Perhaps the version in appstrings.properties should match the first
sentence from netError.dtd?

Also, I think we should ask beltzner to review this text.


>Index: mozilla/docshell/base/nsDocShell.cpp

>         NS_ENSURE_ARG_POINTER(aURI);
>         // Get the host
>         nsCAutoString host;
>         aURI->GetHost(host);
>         CopyUTF8toUTF16(host, formatStrs[0]);
>         formatStrCount = 1;
>         error.AssignLiteral("dnsNotFound");
>     }
>+    else if (NS_ERROR_INVALID_HOST == aError) {
>+        NS_ENSURE_ARG_POINTER(aURI);
>+        // Get the host
>+        nsCAutoString host;
>+        aURI->GetHost(host);
>+        CopyUTF8toUTF16(host, formatStrs[0]);
>+        formatStrCount = 1;
>+        error.AssignLiteral("invalidHost");

The code in the above block is almost identical.  Perhaps 
you should find a way to combine these so they do not
duplicate code so much.


>Index: mozilla/netwerk/base/public/nsNetError.h

> /**
>+ * The hostname is invalid.
>+ */
>+
>+#define NS_ERROR_INVALID_HOST \
>+    NS_ERROR_GENERATE_FAILURE(NS_ERROR_MODULE_NETWORK, 26)

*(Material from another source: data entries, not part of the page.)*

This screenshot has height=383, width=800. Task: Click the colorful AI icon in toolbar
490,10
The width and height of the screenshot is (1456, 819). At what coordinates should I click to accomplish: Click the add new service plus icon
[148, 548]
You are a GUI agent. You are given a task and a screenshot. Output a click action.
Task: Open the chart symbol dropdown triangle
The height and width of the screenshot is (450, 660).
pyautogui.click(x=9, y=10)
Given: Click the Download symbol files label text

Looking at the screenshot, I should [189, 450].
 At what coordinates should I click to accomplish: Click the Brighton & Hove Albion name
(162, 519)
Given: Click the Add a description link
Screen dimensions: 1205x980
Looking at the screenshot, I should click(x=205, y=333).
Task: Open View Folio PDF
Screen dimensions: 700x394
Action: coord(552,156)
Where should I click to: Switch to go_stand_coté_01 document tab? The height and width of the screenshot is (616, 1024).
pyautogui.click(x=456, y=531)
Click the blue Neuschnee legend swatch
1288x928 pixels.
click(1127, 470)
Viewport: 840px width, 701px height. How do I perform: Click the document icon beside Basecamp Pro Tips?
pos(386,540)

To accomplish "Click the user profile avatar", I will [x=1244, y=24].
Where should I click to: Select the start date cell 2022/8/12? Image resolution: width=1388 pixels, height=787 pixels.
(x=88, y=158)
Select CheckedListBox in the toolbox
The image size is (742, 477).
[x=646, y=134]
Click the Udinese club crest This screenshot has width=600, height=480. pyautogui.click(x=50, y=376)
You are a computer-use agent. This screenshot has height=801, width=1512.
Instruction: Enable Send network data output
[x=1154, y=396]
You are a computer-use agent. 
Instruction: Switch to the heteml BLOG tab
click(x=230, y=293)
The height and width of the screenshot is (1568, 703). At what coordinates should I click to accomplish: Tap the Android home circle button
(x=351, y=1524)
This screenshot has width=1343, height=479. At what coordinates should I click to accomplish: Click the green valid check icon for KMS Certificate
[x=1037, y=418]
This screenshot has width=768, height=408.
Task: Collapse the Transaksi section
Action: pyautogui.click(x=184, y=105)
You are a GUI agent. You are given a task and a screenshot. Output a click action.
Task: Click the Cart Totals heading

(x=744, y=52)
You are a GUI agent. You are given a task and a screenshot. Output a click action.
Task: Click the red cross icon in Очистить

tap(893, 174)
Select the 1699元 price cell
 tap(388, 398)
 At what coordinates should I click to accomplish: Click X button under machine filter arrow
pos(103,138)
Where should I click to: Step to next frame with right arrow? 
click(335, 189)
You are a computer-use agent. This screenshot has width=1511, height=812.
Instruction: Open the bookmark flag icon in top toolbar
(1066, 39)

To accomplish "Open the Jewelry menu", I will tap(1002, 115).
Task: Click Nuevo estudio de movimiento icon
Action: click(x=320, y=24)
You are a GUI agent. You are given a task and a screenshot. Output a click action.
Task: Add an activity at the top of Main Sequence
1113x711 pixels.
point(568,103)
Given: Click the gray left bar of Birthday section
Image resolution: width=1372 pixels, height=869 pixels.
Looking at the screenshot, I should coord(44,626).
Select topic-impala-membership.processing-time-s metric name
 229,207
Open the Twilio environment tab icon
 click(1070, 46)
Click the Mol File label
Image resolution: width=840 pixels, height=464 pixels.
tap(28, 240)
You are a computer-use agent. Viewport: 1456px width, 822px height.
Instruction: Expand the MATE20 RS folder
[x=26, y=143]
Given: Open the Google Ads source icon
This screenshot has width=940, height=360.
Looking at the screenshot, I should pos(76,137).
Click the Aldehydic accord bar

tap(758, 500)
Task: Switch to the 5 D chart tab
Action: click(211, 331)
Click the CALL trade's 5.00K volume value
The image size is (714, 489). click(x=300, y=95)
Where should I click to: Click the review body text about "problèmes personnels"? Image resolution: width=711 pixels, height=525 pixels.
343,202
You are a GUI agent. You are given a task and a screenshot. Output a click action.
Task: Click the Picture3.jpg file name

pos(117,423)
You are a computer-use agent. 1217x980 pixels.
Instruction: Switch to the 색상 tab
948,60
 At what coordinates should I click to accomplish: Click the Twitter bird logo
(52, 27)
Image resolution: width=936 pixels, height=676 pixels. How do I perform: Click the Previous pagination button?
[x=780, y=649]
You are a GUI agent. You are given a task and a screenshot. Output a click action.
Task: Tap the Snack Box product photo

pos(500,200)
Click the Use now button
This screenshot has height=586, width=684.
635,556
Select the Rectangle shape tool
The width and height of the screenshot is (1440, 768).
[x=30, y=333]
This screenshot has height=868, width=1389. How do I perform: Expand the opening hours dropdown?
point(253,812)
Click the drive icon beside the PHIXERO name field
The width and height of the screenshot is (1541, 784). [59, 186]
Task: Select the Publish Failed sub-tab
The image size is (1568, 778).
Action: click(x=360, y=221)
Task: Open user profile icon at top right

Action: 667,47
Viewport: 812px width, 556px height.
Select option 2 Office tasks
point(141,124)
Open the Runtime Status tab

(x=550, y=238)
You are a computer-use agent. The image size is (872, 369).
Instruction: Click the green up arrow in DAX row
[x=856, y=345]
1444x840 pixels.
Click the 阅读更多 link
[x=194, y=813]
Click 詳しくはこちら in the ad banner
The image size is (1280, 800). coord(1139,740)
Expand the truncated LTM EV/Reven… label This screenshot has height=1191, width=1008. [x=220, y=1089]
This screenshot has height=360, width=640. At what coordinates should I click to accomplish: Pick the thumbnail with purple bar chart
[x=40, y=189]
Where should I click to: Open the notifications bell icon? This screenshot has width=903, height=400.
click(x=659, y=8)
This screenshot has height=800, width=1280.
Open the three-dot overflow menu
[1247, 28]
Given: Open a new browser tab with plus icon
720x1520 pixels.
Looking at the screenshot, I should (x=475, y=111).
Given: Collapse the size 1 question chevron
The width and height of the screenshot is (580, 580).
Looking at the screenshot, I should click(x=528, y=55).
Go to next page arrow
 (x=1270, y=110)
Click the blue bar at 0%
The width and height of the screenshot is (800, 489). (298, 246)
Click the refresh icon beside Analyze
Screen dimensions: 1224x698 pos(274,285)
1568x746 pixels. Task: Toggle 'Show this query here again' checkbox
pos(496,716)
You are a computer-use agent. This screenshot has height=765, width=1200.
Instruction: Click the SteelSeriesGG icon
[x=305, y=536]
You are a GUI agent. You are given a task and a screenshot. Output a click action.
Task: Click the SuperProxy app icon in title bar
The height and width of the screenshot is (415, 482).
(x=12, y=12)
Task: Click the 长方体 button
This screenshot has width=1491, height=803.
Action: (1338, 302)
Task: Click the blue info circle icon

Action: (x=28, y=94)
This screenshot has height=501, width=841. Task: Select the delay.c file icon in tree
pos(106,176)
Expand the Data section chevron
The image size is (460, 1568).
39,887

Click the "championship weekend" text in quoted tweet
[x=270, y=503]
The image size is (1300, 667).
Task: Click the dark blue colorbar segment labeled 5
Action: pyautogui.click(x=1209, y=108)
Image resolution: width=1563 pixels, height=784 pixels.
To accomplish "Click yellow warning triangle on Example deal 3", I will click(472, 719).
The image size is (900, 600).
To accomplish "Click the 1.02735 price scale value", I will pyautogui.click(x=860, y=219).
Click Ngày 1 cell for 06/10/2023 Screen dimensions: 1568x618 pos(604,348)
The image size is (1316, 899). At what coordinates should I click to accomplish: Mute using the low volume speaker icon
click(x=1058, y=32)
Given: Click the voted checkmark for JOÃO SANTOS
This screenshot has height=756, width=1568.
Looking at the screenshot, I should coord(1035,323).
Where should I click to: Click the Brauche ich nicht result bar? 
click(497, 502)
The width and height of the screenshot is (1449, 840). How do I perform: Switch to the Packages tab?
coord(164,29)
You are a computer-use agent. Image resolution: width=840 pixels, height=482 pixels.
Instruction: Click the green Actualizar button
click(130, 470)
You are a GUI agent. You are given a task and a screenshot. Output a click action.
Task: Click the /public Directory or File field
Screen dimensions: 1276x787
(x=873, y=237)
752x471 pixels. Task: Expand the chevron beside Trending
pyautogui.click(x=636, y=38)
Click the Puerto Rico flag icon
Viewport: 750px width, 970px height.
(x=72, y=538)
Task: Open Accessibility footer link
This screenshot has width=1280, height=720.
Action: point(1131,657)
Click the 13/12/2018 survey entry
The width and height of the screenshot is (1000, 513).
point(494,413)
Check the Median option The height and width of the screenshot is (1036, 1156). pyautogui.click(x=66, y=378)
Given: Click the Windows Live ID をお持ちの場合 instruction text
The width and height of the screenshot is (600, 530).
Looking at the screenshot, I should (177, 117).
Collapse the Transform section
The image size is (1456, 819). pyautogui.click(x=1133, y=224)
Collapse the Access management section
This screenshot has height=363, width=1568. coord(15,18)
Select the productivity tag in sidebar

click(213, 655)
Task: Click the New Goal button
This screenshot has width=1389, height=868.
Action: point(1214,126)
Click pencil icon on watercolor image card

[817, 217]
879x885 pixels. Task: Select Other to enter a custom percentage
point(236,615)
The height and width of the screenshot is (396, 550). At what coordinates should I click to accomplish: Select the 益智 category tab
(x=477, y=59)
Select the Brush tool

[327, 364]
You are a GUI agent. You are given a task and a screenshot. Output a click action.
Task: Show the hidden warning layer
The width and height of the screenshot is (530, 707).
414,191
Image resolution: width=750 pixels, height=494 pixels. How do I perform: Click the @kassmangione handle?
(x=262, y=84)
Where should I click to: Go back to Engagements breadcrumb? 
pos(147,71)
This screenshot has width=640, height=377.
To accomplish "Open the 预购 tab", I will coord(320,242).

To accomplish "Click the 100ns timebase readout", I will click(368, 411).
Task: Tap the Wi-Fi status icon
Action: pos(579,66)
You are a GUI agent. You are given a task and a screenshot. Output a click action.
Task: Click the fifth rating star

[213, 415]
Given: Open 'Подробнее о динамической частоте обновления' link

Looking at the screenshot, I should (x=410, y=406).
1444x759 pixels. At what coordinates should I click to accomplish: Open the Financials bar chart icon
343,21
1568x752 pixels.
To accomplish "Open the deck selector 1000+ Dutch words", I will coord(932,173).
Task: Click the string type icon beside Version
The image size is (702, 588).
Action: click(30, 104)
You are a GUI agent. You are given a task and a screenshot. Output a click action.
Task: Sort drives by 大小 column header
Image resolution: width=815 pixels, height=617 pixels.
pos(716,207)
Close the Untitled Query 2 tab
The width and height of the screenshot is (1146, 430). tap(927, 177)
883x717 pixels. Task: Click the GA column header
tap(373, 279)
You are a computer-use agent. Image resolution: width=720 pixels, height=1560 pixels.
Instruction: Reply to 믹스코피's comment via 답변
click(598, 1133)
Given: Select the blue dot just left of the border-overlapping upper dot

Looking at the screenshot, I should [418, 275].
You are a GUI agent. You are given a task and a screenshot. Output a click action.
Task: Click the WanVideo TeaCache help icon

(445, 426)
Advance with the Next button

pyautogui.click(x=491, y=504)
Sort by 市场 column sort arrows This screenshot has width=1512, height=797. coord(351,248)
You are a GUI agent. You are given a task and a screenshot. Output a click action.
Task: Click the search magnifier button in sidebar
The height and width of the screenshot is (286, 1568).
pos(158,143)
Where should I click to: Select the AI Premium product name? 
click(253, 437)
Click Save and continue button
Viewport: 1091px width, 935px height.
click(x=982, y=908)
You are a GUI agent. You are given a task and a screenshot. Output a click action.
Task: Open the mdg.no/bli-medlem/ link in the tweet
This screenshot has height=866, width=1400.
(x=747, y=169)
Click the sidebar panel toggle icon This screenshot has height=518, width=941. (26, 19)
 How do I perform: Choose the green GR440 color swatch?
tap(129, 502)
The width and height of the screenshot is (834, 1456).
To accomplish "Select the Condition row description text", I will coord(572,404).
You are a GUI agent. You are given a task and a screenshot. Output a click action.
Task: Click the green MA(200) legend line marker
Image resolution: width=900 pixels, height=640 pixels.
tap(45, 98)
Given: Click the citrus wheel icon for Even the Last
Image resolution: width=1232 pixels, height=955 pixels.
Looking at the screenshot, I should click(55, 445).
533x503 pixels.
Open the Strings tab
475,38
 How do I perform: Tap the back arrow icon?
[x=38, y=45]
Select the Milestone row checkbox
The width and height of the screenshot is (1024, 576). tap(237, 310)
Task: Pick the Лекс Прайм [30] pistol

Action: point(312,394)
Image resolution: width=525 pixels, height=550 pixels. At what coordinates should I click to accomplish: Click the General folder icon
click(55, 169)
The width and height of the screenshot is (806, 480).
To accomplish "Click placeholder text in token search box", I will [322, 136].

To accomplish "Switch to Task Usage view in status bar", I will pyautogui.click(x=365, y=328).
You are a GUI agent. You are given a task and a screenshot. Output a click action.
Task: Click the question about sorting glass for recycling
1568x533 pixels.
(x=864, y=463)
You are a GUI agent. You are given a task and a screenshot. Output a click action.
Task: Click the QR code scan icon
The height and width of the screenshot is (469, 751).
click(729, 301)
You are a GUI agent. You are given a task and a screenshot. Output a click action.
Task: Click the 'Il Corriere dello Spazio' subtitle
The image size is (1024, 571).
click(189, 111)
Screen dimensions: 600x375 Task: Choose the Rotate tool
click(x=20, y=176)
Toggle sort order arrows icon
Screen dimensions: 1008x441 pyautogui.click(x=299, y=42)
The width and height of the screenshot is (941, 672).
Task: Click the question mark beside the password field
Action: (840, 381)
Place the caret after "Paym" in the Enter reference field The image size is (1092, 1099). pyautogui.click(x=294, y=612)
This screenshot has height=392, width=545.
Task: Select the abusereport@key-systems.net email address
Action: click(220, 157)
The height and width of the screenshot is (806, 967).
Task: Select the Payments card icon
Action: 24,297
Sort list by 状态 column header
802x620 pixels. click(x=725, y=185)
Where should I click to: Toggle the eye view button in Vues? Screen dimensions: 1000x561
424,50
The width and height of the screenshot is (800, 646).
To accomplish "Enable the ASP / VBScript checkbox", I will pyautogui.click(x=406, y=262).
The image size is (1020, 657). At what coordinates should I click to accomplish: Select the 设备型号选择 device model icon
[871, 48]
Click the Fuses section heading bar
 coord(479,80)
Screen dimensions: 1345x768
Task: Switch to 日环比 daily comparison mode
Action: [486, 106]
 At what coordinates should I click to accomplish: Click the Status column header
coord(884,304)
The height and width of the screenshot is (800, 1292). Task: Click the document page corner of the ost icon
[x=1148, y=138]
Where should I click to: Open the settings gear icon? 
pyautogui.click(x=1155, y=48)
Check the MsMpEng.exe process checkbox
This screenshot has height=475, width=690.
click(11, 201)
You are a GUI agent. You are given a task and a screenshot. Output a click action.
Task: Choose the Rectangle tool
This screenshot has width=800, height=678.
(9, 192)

"invalid" is such a vague description for this error code.  A hostname
that cannot be found via DNS could surely be termed invalid as well.
I think you need to specify more clearly what it means for a hostname
to be invalid.  In other words, I'm okay with the term "invalid" so
long as you provide ample documentation about what it means.  You might
want to say that it means that the hostname contains characters that
are considered invalid (i.e., to indicate that the hostname was rejected
before it was even sent to the DNS resolver).


>Index: mozilla/netwerk/base/src/nsStandardURL.cpp

> PRBool
> nsStandardURL::NormalizeIDN(const nsCSubstring &host, nsCString &result)
> {
>+    // First unescape the host to make it possibly UTF8, then check if
>+    // it is ASCII
>     // If host is ACE, then convert to UTF-8.  Else, if host is already UTF-8,
>     // then make sure it is normalized per IDN.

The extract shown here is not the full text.